С наигранным равнодушием, скрывая смущение, явился он в редакцию. По дороге он представлял себе, как тотчас же направится к своему обшарпанному письменному столу. Он так часто тосковал по нему. Но в новом помещении редакции он плохо ориентировался; он поискал глазами свой старый стол, нигде не нашел его и уже хотел спросить о нем у товарищей. И вдруг вспомнил, что стол, по всей вероятности, остался у Гингольда, в старой редакции. Беньямин покачал головой, удивляясь затмению, которое на него нашло.

По крайней мере, встретили-то его в редакции без излишних восторгов и бума. По молчаливому уговору все решили не делать из его прихода события.

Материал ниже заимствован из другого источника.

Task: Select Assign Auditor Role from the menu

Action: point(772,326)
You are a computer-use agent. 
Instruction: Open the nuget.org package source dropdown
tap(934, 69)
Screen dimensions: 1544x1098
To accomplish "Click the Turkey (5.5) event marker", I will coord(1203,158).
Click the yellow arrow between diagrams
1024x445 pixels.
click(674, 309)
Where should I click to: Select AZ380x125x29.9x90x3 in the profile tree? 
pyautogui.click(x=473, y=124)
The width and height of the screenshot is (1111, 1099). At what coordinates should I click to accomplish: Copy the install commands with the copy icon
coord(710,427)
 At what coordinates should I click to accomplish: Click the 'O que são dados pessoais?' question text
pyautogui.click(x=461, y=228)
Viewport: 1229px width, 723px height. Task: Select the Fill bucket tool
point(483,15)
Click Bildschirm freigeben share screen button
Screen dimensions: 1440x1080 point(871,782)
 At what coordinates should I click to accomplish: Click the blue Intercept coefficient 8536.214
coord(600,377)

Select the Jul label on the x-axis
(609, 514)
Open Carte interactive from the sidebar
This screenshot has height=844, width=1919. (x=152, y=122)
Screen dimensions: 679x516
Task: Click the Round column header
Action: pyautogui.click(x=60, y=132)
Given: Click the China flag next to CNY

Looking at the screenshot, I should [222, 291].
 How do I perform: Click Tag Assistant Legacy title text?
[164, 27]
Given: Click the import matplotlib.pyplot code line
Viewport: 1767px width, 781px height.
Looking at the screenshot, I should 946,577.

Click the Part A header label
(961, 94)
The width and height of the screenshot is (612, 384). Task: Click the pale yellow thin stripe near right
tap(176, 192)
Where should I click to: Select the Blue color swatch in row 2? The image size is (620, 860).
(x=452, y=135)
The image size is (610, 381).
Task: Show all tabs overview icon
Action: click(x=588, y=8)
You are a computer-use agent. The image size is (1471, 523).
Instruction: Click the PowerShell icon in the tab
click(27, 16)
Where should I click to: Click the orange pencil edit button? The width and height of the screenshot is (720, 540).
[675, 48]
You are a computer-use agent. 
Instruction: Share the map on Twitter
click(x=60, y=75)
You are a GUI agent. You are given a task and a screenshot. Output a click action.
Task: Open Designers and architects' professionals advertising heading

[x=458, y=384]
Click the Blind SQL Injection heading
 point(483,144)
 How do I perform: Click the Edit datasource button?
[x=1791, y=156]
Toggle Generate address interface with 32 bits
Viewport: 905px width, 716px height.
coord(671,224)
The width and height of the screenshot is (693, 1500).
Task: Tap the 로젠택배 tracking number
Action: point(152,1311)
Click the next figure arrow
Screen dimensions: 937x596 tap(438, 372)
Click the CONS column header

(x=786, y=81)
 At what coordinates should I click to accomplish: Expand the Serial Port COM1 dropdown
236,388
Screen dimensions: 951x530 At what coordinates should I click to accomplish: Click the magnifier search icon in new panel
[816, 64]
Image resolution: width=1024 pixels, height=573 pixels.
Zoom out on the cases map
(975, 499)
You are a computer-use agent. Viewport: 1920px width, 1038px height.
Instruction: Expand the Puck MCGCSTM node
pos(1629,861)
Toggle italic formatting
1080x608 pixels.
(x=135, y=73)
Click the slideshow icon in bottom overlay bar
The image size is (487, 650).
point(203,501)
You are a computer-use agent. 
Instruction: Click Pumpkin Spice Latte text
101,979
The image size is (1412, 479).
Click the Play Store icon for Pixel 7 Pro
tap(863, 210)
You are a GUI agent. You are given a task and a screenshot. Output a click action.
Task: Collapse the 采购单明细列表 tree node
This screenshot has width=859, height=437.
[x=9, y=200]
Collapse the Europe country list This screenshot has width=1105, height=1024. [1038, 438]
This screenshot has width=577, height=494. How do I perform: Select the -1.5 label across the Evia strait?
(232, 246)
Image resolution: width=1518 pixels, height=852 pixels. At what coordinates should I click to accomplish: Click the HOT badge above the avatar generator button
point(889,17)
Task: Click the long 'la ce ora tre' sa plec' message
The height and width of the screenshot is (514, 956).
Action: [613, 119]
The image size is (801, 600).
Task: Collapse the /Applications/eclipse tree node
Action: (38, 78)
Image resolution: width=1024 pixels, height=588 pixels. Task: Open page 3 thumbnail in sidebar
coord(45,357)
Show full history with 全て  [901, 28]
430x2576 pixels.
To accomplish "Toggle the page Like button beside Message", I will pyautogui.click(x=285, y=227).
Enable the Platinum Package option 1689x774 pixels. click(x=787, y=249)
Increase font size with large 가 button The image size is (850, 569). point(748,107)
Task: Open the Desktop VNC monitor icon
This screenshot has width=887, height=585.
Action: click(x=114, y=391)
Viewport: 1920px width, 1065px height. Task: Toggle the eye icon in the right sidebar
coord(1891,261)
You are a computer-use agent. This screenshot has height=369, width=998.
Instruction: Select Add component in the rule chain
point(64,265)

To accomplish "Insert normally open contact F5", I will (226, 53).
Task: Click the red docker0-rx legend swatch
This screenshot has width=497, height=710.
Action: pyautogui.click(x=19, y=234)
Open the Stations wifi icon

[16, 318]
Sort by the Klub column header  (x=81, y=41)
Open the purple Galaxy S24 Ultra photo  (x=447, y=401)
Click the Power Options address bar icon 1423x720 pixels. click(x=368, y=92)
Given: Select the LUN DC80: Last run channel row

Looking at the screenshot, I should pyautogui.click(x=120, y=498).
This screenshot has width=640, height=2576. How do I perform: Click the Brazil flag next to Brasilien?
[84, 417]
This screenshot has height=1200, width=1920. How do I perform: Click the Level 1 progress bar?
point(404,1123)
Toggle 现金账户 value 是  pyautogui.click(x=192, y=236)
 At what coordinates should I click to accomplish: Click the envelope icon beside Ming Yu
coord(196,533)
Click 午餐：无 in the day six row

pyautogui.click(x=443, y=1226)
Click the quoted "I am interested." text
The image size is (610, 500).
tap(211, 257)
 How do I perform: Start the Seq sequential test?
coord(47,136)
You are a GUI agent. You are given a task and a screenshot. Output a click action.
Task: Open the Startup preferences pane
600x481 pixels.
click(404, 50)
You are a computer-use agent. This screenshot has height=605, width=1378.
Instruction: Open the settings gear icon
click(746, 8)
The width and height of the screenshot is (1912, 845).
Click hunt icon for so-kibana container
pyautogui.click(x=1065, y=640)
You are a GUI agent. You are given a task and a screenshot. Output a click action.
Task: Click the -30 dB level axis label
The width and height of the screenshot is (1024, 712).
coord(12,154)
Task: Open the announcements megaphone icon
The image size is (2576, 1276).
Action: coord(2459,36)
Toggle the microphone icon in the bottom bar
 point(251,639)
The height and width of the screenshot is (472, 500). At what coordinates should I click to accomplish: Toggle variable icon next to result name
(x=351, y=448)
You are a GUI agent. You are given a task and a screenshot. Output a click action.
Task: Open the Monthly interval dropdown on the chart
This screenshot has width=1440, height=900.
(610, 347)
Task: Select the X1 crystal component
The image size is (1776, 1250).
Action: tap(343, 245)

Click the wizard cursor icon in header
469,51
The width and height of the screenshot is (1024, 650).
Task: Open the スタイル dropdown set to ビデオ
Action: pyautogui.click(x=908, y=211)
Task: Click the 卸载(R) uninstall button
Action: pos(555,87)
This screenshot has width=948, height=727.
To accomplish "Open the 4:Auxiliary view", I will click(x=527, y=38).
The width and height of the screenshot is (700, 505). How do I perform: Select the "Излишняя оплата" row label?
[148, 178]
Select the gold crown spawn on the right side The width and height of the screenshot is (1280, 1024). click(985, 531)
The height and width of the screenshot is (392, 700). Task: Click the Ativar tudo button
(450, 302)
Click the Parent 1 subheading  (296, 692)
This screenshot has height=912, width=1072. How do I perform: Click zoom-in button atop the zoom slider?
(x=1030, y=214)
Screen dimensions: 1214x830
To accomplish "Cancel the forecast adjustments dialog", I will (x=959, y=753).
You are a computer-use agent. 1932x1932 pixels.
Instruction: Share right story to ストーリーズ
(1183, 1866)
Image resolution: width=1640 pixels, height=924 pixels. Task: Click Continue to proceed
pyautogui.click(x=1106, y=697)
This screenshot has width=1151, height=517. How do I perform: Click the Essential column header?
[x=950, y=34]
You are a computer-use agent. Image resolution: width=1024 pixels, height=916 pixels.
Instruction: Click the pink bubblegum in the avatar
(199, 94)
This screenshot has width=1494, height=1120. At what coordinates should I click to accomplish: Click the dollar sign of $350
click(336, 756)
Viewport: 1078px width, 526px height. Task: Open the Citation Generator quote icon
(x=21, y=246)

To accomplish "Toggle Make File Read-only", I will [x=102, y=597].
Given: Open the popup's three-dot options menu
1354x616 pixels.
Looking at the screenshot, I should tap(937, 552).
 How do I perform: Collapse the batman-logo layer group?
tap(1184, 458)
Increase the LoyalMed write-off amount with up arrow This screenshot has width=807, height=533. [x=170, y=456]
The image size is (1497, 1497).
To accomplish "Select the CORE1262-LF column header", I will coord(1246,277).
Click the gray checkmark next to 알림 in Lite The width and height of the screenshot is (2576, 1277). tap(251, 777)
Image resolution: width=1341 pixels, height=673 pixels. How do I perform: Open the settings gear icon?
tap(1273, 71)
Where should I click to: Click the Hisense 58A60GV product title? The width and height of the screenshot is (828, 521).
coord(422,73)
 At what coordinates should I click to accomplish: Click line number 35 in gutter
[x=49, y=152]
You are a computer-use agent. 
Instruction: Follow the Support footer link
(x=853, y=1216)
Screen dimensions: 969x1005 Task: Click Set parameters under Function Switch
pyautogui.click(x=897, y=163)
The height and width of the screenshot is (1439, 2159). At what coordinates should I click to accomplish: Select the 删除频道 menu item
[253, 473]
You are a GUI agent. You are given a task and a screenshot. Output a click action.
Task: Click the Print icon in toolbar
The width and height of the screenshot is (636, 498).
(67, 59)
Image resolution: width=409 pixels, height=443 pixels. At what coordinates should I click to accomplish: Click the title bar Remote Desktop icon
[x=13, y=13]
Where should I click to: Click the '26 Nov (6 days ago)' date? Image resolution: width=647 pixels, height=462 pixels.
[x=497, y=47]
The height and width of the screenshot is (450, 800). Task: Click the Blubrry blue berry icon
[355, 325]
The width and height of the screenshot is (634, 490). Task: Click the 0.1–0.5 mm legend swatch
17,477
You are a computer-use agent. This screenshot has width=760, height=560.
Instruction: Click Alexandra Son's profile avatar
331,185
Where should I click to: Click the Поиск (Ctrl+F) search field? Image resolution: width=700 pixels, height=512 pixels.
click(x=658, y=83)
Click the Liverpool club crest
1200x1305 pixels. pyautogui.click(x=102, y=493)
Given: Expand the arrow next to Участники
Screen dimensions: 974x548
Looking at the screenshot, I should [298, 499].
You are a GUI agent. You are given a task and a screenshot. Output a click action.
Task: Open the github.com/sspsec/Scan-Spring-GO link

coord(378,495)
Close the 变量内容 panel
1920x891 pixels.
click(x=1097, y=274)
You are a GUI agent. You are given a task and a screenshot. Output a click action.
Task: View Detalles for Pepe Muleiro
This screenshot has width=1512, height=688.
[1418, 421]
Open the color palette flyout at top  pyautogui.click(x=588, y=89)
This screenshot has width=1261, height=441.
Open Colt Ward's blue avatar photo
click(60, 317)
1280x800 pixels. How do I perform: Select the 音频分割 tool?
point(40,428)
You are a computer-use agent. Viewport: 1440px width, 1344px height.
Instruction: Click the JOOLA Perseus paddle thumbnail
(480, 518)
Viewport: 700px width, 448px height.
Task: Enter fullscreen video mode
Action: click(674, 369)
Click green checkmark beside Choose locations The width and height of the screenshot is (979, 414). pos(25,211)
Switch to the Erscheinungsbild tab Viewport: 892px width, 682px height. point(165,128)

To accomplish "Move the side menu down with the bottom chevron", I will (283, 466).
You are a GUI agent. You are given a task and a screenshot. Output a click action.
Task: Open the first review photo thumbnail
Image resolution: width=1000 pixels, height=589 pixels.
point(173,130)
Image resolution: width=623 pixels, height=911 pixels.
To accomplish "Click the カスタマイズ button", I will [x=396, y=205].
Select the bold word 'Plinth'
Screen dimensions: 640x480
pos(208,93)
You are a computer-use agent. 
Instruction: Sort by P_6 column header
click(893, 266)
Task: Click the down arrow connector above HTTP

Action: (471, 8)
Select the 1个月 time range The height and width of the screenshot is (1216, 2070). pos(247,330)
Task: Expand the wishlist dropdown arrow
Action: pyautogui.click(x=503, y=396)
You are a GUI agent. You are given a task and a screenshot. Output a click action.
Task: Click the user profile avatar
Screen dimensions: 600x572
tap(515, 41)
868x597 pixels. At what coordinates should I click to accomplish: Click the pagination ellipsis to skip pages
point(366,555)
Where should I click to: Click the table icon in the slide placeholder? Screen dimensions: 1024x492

Разыгрывать простоту и безразличие редакторам, однако, плохо удавалось. Они присматривались к нему с затаенным любопытством, обращались с ним как с выздоравливающим, в его присутствии ходили, что называется, на цыпочках. Товарищи Беньямина были приятно удивлены переменой, происшедшей в этом человеке, прежде таком высокомерном и властном, а теперь необычайно скромном и предупредительном. В первый день его пребывания в редакции казалось, что он гораздо больше подходит к новой обстановке, созданной в «ПП», чем к той, которая в свое время была в «ПН».

Однако вскоре обнаружилось, что даже при наличии доброй воли с обеих сторон работать вместе легче не стало. При всем своем дружелюбии, покладистости и даже застенчивости Фридрих Беньямин иной раз, именно в тех случаях, когда этого меньше всего можно было ждать, раздражался и проявлял крайнюю нетерпимость.

Как-то редактор Вейсенбрун между прочим рассказал, что его друг, известный писатель Жан Вевнель, задумал роман об участи немецкого журналиста-эмигранта, увезенного немцами в Германию. Беньямин пришел в неописуемое волнение. Резко и решительно, как едва ли разговаривал когда-либо раньше, он заявил, что категорически протестует; он не желает, чтобы его участь служила материалом для какого-то романа. Судя по другим книгам Вевнеля, продолжал он, этот господин, несомненно, разукрасит героя всякими психологическими завитушками.

— Передайте вашему другу, — крикнул он срывающимся голосом, — что я запрещаю ему писать такой роман. Тот, кого постигла моя участь, будь то я или кто-нибудь другой на моем месте, сам по себе совершенно неинтересен. Жаль, что нет законов, дающих по рукам подобным романописцам, которые бесцеремонно вторгаются в личную жизнь того или иного человека. Я не представляю собой ничего исключительного, я такой же человек, как все, и я хочу, чтобы меня оставили в покое.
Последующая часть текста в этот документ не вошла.